*Document section*:
(Photo: Stephen Melkisethian/flickr/cc) |
by Robert C. Koehler, Common Dreams: http://www.commondreams.org/views/2016/04/21/new-enlightenment
What
remains endlessly hinted at about the 2016 presidential race, but not
fully articulated, is that something enormous - bigger than politics,
bigger than America itself, perhaps - is trembling and kicking just
below the surface, struggling to emerge.
I have a name to suggest for this hypothetical phenomenon: the New Enlightenment. Nothing less than that seems adequate. There are millions of midwives at the ready - angry, despairing
citizens - desperately hoping to assist in the birthing process . . . by
being part of the Bernie Sanders campaign.
I say this with full
cognizance of the flawed, compromised nature of politics in general and
the Democratic Party in particular. The political process is a stew of
money and competing interests, power, compromise, cynicism and secret
deals. But that’s not all it is.
It’s also the opening to our collective future. A failure to
acknowledge this leaves the process in the hands of those who think they
own it.
The New Enlightenment?
The old Enlightenment, the Age of Reason, which began sweeping across
the consciousness of Western Civilization in the 17th and 18th
centuries, implanted science, democracy and capitalism at our social
foundations and fomented the industrial revolution. But the shortcomings
of this enlightenment are many.
Slavery, for instance, flourished
through much of the Age of Reason. So did war. So did genocide. The
worst of who we are maintained its grip on power. We have yet to begin
implementing our deepest values in the social and political realm.
The political mindset that sees Hillary Clinton as the pragmatic
candidate in the Democratic race is unable to see beyond the parameters
of a stunted political system. What she has accomplished in her
political career is essentially defined by that stunted system, which
not only serves (often in secrecy) the interests of those already in
power, but fails to envision the implementation of power except in
domination over some enemy or other.
This is illustrated with agonizing clarity by the recent controversy
over the tough-on-crime and “welfare reform” policies of the Bill
Clinton presidency in the 1990s, which, of course, Hillary supported and
promoted, and which have begun coming back to haunt her.
While the “war
on crime,” the backlash against social spending and the implementation -
via imprisonment - of what Michelle Alexander
has labeled the new Jim Crow, got seriously underway in the Reagan era,
Clinton continued and promoted rather than tried to undo these
policies.
"The political mindset that sees Hillary Clinton as
the pragmatic candidate in the Democratic race is unable to see beyond
the parameters of a stunted political system."
As Alexander wrote recently in The Nation: “Despite claims
that radical changes in crime and welfare policy were driven by a desire
to end big government and save taxpayer dollars, the reality is that
the Clinton administration didn’t reduce the amount of money devoted to
the management of the urban poor; it changed what the funds would be used for.
Billions of dollars were slashed from public-housing and child-welfare
budgets and transferred to the mass-incarceration machine” (emphasis
added).

*Your goal*: Copy out the column from "I say this with" up to and including "not all it is.". The entries after this point have no connection to the column.

*Dataset rows*:
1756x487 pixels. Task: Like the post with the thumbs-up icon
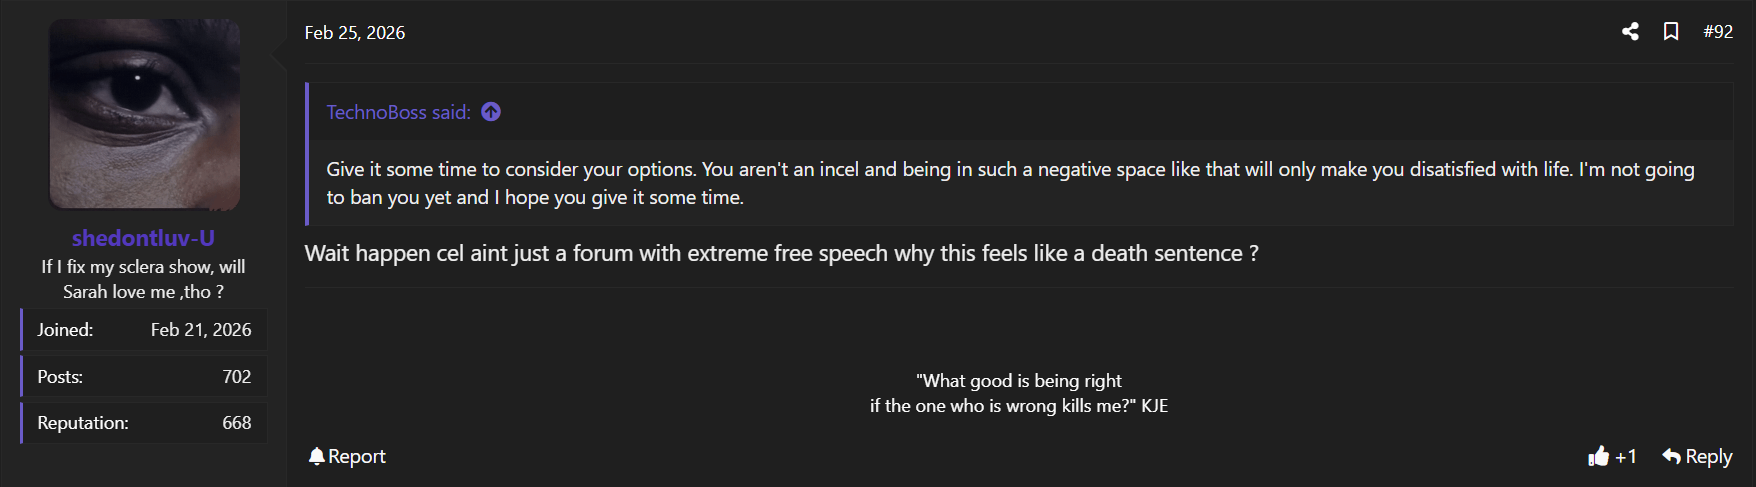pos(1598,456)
---
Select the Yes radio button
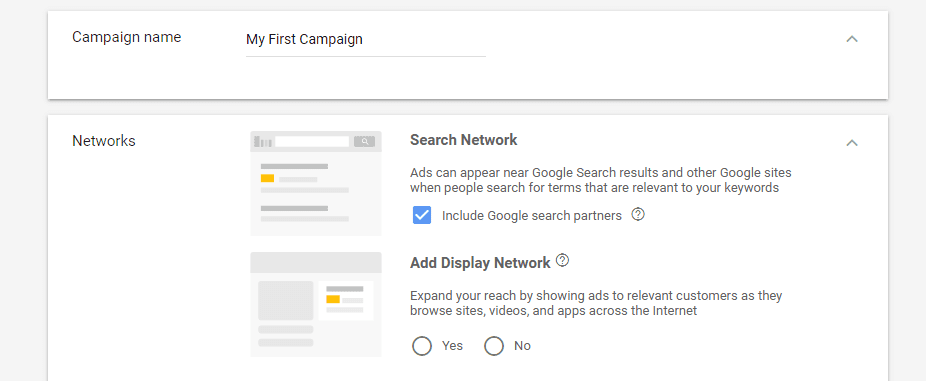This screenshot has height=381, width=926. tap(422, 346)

*Full output*:
I say this with full
cognizance of the flawed, compromised nature of politics in general and
the Democratic Party in particular. The political process is a stew of
money and competing interests, power, compromise, cynicism and secret
deals. But that’s not all it is.